REQUIRED WORK: Isolate every line in the data with the string "avatar" and copy it.

Pixel coordinate grounding data:
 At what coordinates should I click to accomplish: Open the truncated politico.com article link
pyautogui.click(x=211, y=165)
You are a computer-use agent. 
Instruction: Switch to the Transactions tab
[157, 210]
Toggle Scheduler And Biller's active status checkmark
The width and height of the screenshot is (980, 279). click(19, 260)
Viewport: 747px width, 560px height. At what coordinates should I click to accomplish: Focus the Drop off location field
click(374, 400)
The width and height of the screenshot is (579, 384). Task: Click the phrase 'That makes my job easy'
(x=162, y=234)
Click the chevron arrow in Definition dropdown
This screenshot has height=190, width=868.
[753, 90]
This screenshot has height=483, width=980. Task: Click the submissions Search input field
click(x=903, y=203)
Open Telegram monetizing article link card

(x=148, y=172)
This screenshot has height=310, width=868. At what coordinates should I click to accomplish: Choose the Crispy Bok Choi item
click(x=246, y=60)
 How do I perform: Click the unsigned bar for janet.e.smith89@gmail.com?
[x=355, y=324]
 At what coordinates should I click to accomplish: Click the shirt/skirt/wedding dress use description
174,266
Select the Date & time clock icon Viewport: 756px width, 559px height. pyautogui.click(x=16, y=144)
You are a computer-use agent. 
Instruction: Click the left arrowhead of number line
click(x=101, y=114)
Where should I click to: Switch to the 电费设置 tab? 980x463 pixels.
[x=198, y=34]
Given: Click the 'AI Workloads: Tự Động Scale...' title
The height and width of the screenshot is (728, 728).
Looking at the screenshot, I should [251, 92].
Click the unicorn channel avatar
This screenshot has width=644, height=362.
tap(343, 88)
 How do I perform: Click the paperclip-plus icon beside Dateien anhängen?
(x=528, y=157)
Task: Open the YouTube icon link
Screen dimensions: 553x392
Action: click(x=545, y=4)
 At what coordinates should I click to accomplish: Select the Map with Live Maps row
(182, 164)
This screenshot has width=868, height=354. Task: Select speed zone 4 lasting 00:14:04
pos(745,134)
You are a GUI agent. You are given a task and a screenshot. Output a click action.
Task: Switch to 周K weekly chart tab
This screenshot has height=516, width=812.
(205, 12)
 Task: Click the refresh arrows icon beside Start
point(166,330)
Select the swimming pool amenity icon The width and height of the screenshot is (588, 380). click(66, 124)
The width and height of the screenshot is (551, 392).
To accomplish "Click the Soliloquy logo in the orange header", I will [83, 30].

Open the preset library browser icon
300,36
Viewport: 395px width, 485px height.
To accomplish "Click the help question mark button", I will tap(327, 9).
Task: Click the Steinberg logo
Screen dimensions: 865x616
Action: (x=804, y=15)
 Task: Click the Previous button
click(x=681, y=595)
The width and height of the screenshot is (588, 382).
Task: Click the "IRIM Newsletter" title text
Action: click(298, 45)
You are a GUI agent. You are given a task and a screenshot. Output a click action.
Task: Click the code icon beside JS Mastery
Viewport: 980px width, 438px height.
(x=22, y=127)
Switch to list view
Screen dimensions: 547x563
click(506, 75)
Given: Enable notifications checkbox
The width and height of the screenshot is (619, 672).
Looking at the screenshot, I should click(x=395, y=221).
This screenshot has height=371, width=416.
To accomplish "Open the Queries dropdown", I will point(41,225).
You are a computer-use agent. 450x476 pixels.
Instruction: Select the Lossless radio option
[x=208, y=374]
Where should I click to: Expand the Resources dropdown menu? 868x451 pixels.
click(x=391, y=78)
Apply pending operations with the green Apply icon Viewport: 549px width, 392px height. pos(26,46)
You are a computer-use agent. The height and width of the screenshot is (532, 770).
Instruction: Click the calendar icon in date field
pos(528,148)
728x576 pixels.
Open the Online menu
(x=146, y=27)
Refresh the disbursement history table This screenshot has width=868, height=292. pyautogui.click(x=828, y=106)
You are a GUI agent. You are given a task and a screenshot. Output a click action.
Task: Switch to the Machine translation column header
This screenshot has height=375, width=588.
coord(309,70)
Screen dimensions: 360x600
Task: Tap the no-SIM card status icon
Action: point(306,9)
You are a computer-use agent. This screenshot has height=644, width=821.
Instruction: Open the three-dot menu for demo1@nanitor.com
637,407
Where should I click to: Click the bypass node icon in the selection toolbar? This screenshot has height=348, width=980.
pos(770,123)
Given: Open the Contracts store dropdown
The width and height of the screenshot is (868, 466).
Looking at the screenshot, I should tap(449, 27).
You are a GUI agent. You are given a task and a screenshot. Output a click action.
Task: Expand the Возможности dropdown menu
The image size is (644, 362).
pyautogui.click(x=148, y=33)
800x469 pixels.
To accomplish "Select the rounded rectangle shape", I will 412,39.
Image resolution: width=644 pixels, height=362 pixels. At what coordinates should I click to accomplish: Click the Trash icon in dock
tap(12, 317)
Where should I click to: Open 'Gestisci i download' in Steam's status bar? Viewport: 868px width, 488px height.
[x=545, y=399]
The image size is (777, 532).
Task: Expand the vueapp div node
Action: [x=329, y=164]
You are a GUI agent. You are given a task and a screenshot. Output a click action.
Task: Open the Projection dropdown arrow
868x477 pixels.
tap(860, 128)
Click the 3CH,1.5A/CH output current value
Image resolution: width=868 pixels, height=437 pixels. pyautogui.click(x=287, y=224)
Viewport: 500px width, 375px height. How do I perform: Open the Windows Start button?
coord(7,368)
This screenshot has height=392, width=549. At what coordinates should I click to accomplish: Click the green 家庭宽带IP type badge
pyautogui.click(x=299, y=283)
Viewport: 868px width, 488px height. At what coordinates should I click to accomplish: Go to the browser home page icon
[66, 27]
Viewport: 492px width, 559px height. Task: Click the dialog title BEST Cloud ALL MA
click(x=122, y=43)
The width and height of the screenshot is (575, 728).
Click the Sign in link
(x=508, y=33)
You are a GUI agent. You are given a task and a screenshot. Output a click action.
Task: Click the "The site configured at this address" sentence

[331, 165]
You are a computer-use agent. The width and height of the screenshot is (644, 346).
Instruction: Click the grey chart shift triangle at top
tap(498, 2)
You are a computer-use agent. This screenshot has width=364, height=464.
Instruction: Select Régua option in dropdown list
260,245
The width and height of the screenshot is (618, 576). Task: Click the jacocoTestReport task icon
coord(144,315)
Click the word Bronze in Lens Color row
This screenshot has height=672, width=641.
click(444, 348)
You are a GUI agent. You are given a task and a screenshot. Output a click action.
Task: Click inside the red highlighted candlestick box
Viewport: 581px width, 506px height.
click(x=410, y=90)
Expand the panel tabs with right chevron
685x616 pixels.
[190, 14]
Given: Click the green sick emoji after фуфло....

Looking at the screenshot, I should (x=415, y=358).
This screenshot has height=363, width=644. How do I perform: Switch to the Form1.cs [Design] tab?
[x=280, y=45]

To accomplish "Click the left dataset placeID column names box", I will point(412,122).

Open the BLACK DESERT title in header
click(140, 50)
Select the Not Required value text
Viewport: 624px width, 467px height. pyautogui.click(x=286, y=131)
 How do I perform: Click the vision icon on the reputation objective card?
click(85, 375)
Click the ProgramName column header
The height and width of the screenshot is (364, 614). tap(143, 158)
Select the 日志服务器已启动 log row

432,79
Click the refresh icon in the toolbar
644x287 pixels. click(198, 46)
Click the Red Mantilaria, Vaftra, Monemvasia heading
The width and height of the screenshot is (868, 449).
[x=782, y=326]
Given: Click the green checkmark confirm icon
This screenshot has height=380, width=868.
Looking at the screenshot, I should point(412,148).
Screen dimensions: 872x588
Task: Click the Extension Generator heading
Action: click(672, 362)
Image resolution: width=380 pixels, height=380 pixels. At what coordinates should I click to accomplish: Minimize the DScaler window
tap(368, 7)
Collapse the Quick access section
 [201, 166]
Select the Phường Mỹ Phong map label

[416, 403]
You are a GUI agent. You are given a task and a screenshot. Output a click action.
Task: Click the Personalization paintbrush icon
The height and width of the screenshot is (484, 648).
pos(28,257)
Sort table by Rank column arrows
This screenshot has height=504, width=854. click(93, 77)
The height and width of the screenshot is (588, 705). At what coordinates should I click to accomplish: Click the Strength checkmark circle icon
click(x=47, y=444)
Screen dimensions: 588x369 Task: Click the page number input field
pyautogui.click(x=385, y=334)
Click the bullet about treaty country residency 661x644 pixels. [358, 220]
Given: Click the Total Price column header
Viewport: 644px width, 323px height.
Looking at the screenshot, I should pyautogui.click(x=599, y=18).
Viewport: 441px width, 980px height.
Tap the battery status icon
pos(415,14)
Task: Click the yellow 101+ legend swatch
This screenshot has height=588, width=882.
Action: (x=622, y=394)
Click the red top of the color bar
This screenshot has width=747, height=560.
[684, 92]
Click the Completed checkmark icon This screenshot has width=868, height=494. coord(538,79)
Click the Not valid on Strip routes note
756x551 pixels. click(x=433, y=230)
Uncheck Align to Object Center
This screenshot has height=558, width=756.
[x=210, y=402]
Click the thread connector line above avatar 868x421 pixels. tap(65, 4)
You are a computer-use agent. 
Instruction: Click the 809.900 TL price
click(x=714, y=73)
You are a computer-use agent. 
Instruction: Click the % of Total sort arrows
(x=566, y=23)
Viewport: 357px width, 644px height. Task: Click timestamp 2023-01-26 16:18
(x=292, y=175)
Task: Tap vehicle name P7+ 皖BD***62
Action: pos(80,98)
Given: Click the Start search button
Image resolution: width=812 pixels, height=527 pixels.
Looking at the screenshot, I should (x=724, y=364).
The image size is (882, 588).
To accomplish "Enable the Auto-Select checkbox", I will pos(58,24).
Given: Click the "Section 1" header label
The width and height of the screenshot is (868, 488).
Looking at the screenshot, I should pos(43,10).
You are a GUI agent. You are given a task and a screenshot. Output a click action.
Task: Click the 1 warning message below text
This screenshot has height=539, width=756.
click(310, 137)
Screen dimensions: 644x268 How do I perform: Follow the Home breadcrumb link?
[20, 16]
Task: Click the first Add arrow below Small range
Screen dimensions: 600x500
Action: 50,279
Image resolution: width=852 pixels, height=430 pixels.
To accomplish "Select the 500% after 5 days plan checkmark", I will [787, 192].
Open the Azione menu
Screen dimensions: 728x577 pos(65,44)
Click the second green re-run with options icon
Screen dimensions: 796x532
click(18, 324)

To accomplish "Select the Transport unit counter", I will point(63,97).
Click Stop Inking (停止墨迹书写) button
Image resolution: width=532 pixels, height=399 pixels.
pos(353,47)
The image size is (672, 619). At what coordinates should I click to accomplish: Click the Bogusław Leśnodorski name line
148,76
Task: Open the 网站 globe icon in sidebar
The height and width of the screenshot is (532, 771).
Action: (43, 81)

EXERCISE SOLUTION:
Click the unicorn channel avatar
Click the thread connector line above avatar 868x421 pixels. tap(65, 4)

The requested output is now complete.